Saved data entries
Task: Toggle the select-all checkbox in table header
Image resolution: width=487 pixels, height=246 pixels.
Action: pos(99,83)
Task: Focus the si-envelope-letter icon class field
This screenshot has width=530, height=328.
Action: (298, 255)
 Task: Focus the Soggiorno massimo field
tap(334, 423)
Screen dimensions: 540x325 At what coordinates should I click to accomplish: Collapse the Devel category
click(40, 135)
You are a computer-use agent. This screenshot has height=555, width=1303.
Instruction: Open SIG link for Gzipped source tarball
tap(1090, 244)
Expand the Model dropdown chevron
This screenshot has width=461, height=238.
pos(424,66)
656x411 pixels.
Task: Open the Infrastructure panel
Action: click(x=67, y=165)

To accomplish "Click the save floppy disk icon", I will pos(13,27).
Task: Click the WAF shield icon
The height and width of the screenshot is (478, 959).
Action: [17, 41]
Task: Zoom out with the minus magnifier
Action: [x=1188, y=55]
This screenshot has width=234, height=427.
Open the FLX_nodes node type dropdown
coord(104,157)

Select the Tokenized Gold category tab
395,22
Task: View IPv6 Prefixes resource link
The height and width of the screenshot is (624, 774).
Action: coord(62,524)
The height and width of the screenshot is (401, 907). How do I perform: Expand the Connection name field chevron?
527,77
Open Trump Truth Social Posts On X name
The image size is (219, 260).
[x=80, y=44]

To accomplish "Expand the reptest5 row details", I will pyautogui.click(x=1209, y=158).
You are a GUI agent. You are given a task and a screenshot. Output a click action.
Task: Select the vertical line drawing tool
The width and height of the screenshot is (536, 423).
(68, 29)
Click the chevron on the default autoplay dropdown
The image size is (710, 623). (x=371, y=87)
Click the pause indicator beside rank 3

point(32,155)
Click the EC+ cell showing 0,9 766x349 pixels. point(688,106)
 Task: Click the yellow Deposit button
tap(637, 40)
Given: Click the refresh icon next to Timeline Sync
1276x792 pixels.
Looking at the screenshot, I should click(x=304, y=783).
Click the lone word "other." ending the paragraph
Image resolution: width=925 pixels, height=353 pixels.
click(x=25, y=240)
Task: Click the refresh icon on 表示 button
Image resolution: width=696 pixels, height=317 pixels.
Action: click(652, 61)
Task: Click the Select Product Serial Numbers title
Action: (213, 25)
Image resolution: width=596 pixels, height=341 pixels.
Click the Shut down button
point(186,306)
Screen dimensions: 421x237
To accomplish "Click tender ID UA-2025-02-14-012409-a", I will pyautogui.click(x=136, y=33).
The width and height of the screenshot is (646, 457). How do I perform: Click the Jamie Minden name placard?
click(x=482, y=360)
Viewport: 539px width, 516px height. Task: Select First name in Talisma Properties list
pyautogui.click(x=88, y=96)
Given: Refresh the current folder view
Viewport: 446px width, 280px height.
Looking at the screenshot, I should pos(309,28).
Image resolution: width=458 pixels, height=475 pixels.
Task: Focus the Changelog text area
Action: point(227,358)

Instructions to follow: Look above for the line with "The height and width of the screenshot is (478, 959)." and the line with "Task: Select the vertical line drawing tool", and reproduce exactly those two lines plus every line between, nothing more.

Task answer:
The height and width of the screenshot is (478, 959).
Action: [17, 41]
Task: Zoom out with the minus magnifier
Action: [x=1188, y=55]
This screenshot has width=234, height=427.
Open the FLX_nodes node type dropdown
coord(104,157)

Select the Tokenized Gold category tab
395,22
Task: View IPv6 Prefixes resource link
The height and width of the screenshot is (624, 774).
Action: coord(62,524)
The height and width of the screenshot is (401, 907). How do I perform: Expand the Connection name field chevron?
527,77
Open Trump Truth Social Posts On X name
The image size is (219, 260).
[x=80, y=44]

To accomplish "Expand the reptest5 row details", I will pyautogui.click(x=1209, y=158).
You are a GUI agent. You are given a task and a screenshot. Output a click action.
Task: Select the vertical line drawing tool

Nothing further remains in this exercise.